Wie ist das auszuhalten? Ich brauche Vertrauen, dass ich nicht vor einer Wand stehe, sondern vor einem – wenn auch noch undurchsichtigen – Weg, der ein Ende findet. Ich brauche Hoffnung, dass es wieder hell wird, und die Berge oder die Fluten sollen danach über – oder unterwunden sein.

Miteinander durch Tunnel gehen oder fahren, mit Menschen, denen ich vertraue, den Eltern, den Großeltern, die sicher wissen, dass Tunnel ein Ende haben, sind eine grundlegende Lebenserfahrung, ganz einfach, fast zu selbstverständlich, und doch entscheidend. Wer in einem Tunnel ist und hindurchgeht, wird auch wieder herauskommen.

Doch zunächst ist da dunkel, kein Blick für irgendwelche neue Richtung, nur ein stures Folgen der vorgefundenen Röhre. Wir funktionieren. 

Wenn wir in Gefahr sind, dort stehen zu bleiben, helfen Gespräche mit Menschen, die Tunnel im Leben durchgehalten haben: Schmerz, Trennung, Trauer, Sorgen, Krankheit. Solcher Austausch stärkt Vertrauen, dass auch mein Tunnel ein Ende haben kann und wird.

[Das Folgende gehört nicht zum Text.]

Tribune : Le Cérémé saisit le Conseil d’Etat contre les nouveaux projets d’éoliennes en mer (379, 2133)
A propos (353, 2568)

Reden wir miteinander, erinnern wir uns an ganz kindliche Grunderfahrungen, suchen wir Nähe zu Menschen, die Tunnelerfahrungen nicht wegreden oder ihnen ausweichen. Dann baut sich eine Widerstandskraft auf, eine Kompetenz, den Tunnel nicht als Endstation, sondern als Durchgang zu wieder besseren Zeiten begreifen zu können.

Zugegeben, hinter dem Tunnel kann und wird es wohl ganz anders sein, und manches kommt nicht zurück. Wer Richtung Süden durch die Alpentunnel fährt, kann immer wieder über ganz neue Eindrücke nach jedem Ende erzählen, als wäre man auf einmal in einer anderen Welt. Doch es zeigt, es gibt eine Zukunft, die lohnt. In der Bibel sagt Jesaja es so: Aber die Zeit der Finsternis und der Hoffnungslosigkeit wird einmal ein Ende haben. (zitiert nach: Hoffnung für alle, Jesaja 8,23).*

Wenn wir eine gewisse Tunneldurchhaltekompetenz im Leben mit auf den Weg bekommen haben von denen, die uns ins Leben geleiteten, dann können wir unsere Tunnel durchschreiten, nicht immer mit festen Schritt, manchmal sicher auch mit wackeligen Knien. Und wir können denen, die sich im Tunnel nicht weitertrauen, die Hand reichen und so weit mitgehen, bis sie das Licht am Ende des Tunnels zumindest erahnen. Und dann ist die Tunneldurchhaltekompetenz wieder ein Stück größer geworden unter uns, und auch andere können sie weitergeben. Und je mehr das geschieht, desto hilfreicher können wir die Tunnel begreifen, nicht als ewiges Dunkel, sondern als nötigen Weg, Veränderung anzunehmen und zu gestalten.

©Anke Dittmann 2.9.23

* Direkt an dies Wort von Jesaja schließt sich eine der Weihnachtsverheißungen an (Jesaja 9 zitiert nach „Hoffnung für alle“): Das Volk, das in der Finsternis lebt, sieht ein großes Licht; hell strahlt es auf über denen, die ohne Hoffnung sind. Denn uns ist ein Kind geboren! Ein Sohn ist uns geschenkt! Er wird die Herrschaft übernehmen. Man nennt ihn »Wunderbarer Ratgeber«, »Starker Gott«, »Ewiger Vater«, »Friedensfürst«. Er wird seine Herrschaft weit ausdehnen und dauerhaften Frieden bringen.